Additionally, there are risks in investing in ultra-high-yielders. When it comes to Enbridge, the stock is quite a bit choppier. And the stock’s track record of capital gains isn’t as impressive. In fact, over the past five years, ENB stock has gained less than 1% at the time of writing. Indeed, dividends are great, but income investors should think about total returns, which take into account the capital gains and dividends you will receive.
Of course, Enbridge’s five-year chart is going to look far different than the road ahead for the next five years. Could Enbridge score above-average gains, dividends, and dividend growth? It’s certainly possible, especially as the industry environment improves along with management’s capabilities.
In any case, Enbridge also has a rich record of hiking dividends, even when industry conditions are less than sanguine.
CN Rail stock: Slow and steady dividend appreciation
Enbridge’s road ahead is less certain due to a wide range of factors (think regulations, industry headwinds, and all the sort) than the likes of CN Rail. Though CN Rail is sensitive to fluctuations in the economy, just like most other industrials, the railway just doesn’t have as much in the way of competition versus firms in the energy patch. Indeed, you’re not going to see a startup looking to build a network to compete with CN Rail anytime soon.
The magnitude of capital to invest in the network just does not make sense, even if rates were markedly lower from here. In essence, CN’s best investments are a barrier to entry.
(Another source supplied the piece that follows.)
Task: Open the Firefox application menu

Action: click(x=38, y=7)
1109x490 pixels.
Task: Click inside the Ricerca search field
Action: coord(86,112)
With not much in the way of competition when it comes to bulk transport, CN Rail can grow its earnings and sales at a steady pace. At the end of the day, wider moats mean more pricing power.
Combined with operational efficiency-driving moves, CN Rail stands out as a stock that can gain and raise dividends. The 2.1% dividend yield isn’t towering, especially compared to Enbridge. However, when it comes to the whole package, CNR stock stands out as a top TFSA stock to hold for life.